None of these rather trivial inducements produced the desired effect, and at various times, the State was compelled to intervene more forcefully. The 1951 crisis prompted the Minister of Labour to refer back two lots of Wage Council recommendations, but this was only a gesture, since he ratified them when submitted again unchanged. The Government as a whole, eager to gain union goodwill, refrained from provocation, and firmly repudiated as the worst sin possible any aspiration to a wages policy. In 1954, just before the Liberal tide began to break, Ministers began to grope towards some more positive suggestions. One said that much more information was needed to help wage negotiators frame their proposals in the national interest, but firmly repudiated a wages policy; the Chancellor suggested that a tripartite body (unions, employers, State) should be created to survey global wage levels, but union opposition killed the idea. At the same time, the Government restricted its direct action to avoiding trouble by being relatively generous where called upon to intervene (the steady expansion of the economy permitted a wider margin of manoeuvre than later), or appointing impartial Courts of Inquiry. Two of these in 1954 suggested that an impartial body should be created to survey the economy and specify clear criteria for wage increases.

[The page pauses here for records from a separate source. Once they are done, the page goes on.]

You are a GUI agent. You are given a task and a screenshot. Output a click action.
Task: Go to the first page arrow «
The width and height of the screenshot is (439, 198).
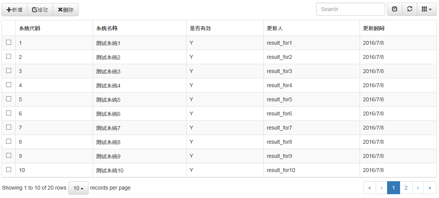370,188
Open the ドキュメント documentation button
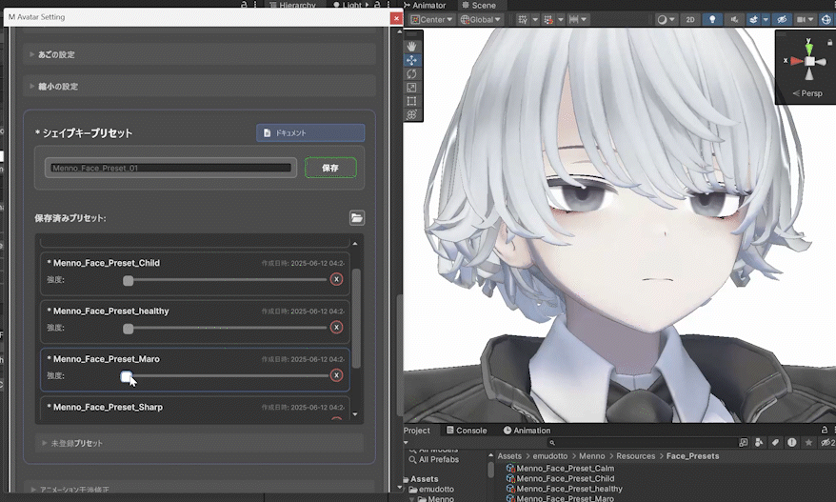The width and height of the screenshot is (836, 502). (x=310, y=133)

These were, however, little more than straws in the wind. While the enonomy boomed, labour problems were subsidiary to production at almost any cost. At the end of 1954, the signs of inflationary strain began to appear and broke the spell that Liberalism had seemed to create. However, through the first waves of inflation, the Government held fast to its approach, mainly relying on general financial controls although the tone of its warnings and threats to the unions grew rather more harsh. However, through 1955 and 1956, the use of general financial controls grew more selective and discriminatory, and, as a consequence, less Liberal. In the spring of 1956, the Government, using the nationalized industries as price leaders, sought to enforce a ‘price plateau’, a commitment by employers to hold their prices stable ,so ensuring among other things that the maintenance of constant profit margins would force employers to fight labour rather than compete for a scarce labour supply. While employers were prepared, with explicit Government support, to put up slightly tougher resistance than earlier, they were not prepared to pay the cost of Government policy alone. The cheapening of the products of nationalized industry was a partial inducement to them. When Cousins in the autumn of 1956 led the TUC to an unequivocal stand against Government policy, employers were warned of how high the cost might be. General and disriminatory financial measures were a safer weapon for the Government, but the tone of Ministerial statements grew very much harsher as well in the autumn of 1957. ‘Although no-one welcomes strikes’, MacLeod said, ‘we must not be afraid of them’ [10]; to which the Chancellor added: ‘A stable pound is the prerequisite of full employment. We must therefore put it first’. [11] This counterposing of the currency and employment was an echo of 1931, and at times Ministers argued that their job was not to maintain full employment, but guard the pound, leaving it to the ‘responsibility’ of the unions to decide by their restraint what the level of domestic employment was to be. TUC national work-sharing at lower pay would keep employment high, but pressing individual wage claims to the limit would ensure unemployment ‘self-imposed’ by the unions.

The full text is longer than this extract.